The insurers who will lead the MCP era aren't just those who adopt AI first. They're those who have—or build—modern core platforms that can actually support it.

What does a "modern core platform" mean in this context?

  • Unified data model: A single source of truth for policies, clients, claims, and transactions—not fragmented data across disconnected systems
  • API-first architecture: Systems designed from the ground up to be accessed programmatically, not retrofitted with APIs as an afterthought
  • Real-time capabilities: The ability to process and respond instantly, not in overnight batch cycles
  • Flexibility: The capacity to adapt to new products, new distribution channels, and new regulatory requirements without massive development projects
  • Clean, structured data: Information that AI can actually work with—not PDFs that need to be OCR'd, not handwritten notes in free-text fields, not inconsistent naming conventions

Without these foundations, MCP becomes a band-aid rather than a transformation. You might automate some processes, but you won't achieve the seamless, intelligent workflows that define the next era of insurance.

The strategic implication is clear: if your core platform is holding you back, the answer isn't to layer AI on top and hope for the best. The answer is to modernize the foundation—and to do it with the AI-enabled future in mind.

This isn't just about efficiency. It's about survival. The carriers and MGAs that can offer instant quotes, real-time policy adjustments, and seamless embedded distribution will capture market share from those still processing things manually. The ones stuck on legacy systems won't just be slower:they'll be unable to participate in the new distribution channels and customer experiences that MCP enables.

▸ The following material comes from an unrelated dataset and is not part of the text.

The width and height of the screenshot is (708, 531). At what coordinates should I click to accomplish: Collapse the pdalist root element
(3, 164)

The future belongs to those who build the infrastructure to reach it.

The bottom line

MCP represents a fundamental shift in how insurance operations can work. It's the infrastructure that finally allows AI to move from talking about insurance to doing insurance—accessing systems, executing processes, and taking actions that previously required human intermediation.

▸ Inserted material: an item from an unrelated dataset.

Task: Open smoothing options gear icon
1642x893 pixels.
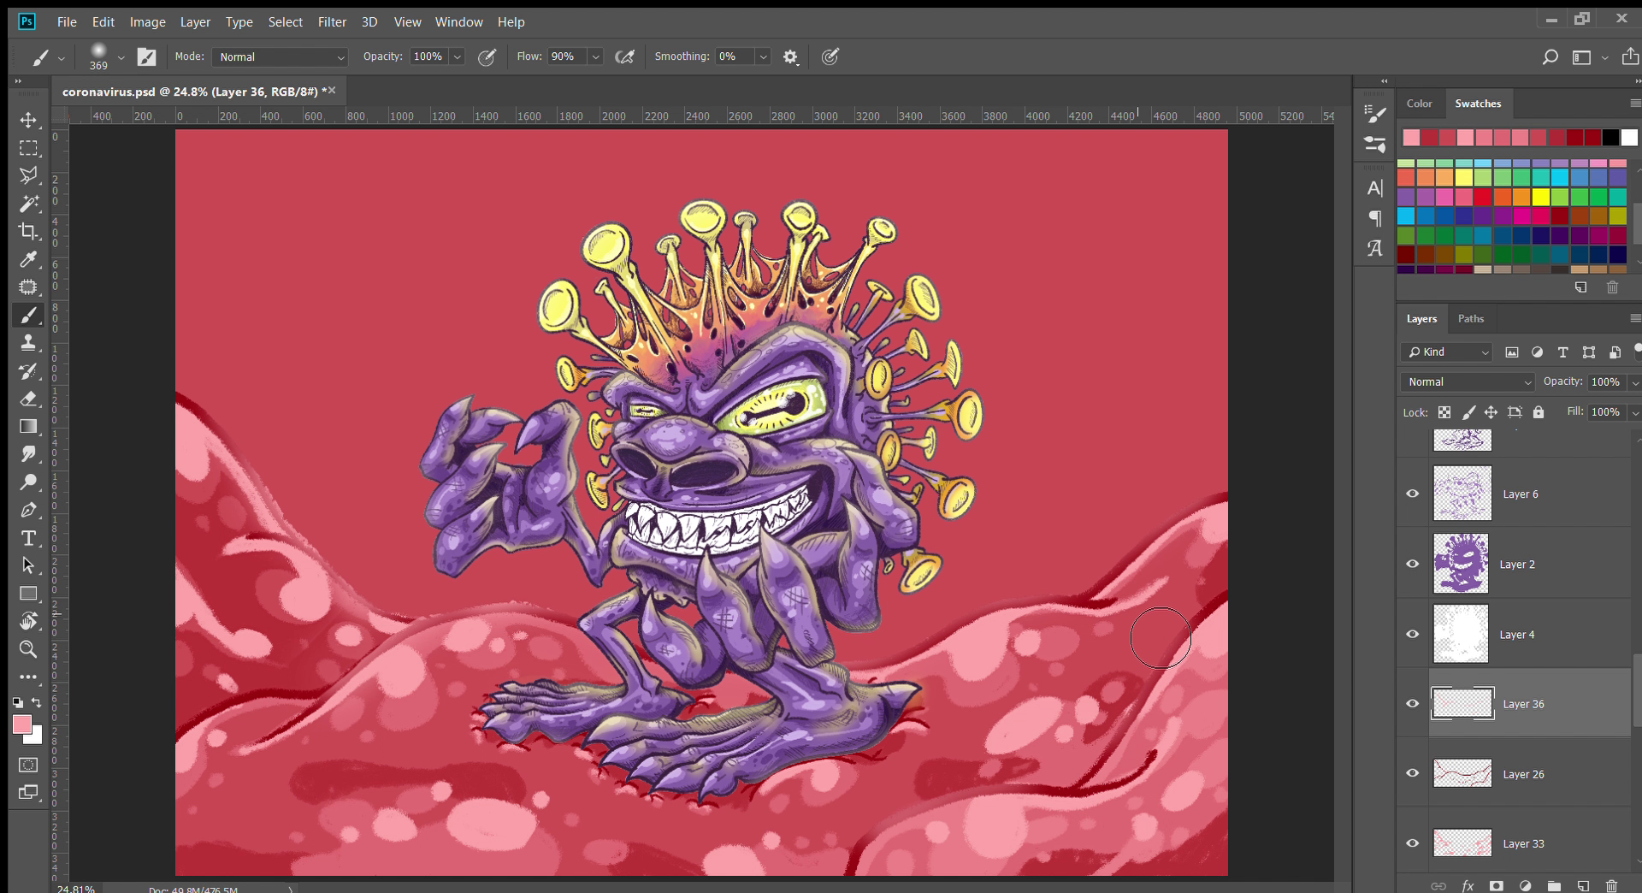Action: pos(790,57)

For insurance professionals, this isn't a threat—it's a liberation. Liberation from data entry, from system hopping, from the administrative burden that has consumed so much of the industry's talent and time. The question isn't whether AI will transform insurance workflows. It's whether you'll be ready to lead that transformation or be disrupted by it.

But here's the catch: you can't MCP your way out of a legacy system problem. The AI-enabled future requires modern foundations—clean data, unified platforms, real-time APIs. The insurers and MGAs that invest in these foundations today will be the ones who capture the opportunities of tomorrow. Those who don't will find themselves increasingly unable to compete.

The professionals who embrace this shift—who learn to work alongside AI agents, who understand how MCP-connected workflows can multiply their effectiveness, and who champion the modern infrastructure that makes it all possible—will define the next era of the insurance industry.

The future is being built right now. The only question is whether you'll help build it or watch from the sidelines.